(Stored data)

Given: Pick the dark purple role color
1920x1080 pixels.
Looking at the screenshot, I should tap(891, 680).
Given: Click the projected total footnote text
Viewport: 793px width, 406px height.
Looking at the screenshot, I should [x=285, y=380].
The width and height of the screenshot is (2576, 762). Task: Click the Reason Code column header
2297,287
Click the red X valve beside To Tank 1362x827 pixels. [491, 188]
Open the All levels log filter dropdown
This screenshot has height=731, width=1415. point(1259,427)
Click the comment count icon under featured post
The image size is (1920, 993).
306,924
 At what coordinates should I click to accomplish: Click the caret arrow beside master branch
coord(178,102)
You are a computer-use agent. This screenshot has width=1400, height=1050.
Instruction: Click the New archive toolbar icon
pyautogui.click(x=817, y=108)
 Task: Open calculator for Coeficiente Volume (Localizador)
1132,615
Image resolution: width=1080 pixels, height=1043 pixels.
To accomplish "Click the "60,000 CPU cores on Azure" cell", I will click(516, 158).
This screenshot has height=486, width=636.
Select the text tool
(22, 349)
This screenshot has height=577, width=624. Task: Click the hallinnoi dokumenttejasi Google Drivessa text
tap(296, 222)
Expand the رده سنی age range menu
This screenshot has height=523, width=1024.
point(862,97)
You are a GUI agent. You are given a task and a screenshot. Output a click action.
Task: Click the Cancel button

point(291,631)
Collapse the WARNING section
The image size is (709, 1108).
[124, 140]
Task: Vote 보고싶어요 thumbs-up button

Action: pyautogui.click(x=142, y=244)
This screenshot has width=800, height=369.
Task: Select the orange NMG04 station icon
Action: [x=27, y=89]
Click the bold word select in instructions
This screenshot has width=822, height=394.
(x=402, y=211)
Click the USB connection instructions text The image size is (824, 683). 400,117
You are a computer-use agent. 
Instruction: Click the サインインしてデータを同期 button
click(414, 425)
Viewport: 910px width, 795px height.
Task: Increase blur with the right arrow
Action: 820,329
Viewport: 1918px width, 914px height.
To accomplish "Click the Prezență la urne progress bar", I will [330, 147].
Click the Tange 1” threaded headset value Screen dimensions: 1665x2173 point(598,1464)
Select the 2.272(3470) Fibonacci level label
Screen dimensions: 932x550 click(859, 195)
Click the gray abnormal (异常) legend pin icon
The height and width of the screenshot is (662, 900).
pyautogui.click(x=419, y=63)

Work required: Go to the line with "This screenshot has width=822, height=394." in the entries above and repeat every line from there through the line with "Click the Tange", exactly and with no other text.

Task output:
This screenshot has width=822, height=394.
(x=402, y=211)
Click the USB connection instructions text The image size is (824, 683). 400,117
You are a computer-use agent. 
Instruction: Click the サインインしてデータを同期 button
click(414, 425)
Viewport: 910px width, 795px height.
Task: Increase blur with the right arrow
Action: 820,329
Viewport: 1918px width, 914px height.
To accomplish "Click the Prezență la urne progress bar", I will [330, 147].
Click the Tange 1” threaded headset value Screen dimensions: 1665x2173 point(598,1464)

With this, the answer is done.